'Rivers of gold' rush through the Peruvian Amazon in stunning NASA photo
By Brandon Specktor - Senior Writer 14 hours ago
They look like pools of pure gold; they're actually pits of toxic mud.
Mining pits glitter like gold in this aerial photo of the Peruvian Amazon
(Image: © NASA/ ISS)
The Peruvian Amazon glitters like gold in a gorgeous new photo taken aboard the International Space Station.
While that glow is just sunlight reflecting off hundreds of pits of muddy water, there is plenty of gold in them thar hills. Each glistening pool is a gold-prospecting pit, according to NASA's Earth Observatory website, likely dug by independent miners looking to unearth some of the Amazon's ancient treasures.

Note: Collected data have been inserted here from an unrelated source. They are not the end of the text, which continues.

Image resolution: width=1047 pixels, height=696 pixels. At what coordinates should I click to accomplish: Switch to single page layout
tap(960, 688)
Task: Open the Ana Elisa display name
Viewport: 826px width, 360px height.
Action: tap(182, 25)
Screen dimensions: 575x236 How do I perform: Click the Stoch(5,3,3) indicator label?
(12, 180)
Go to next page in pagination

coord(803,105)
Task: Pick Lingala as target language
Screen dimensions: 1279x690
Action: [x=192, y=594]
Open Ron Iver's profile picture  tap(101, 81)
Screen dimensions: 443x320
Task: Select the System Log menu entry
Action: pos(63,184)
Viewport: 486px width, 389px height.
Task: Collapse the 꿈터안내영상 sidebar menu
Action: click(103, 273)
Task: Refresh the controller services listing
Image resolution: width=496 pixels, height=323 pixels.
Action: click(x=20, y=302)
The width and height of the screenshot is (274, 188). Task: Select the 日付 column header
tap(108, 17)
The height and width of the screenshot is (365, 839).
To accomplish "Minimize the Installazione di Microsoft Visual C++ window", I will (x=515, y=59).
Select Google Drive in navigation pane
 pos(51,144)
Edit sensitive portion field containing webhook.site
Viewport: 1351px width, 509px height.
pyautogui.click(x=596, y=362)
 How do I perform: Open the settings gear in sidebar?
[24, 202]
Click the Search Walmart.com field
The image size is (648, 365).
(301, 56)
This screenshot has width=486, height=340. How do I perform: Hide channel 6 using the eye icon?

"Each pit is surrounded by de-vegetated areas of muddy soil," Justin Wilkinson, a grant specialist at Texas State University, wrote for Earth Observatory. "These deforested tracts follow the courses of ancient rivers that deposited sediments, including gold."
Peru's Madre de Dios state, shown in this picture, is home to one of the largest independent gold mining industries on Earth, Wilkinson wrote. As many as 30,000 small-scale miners (working outside of government regulations) prospect illegally in the area, tearing up the rainforest with excavators and dump trucks in order to unearth the gold underneath.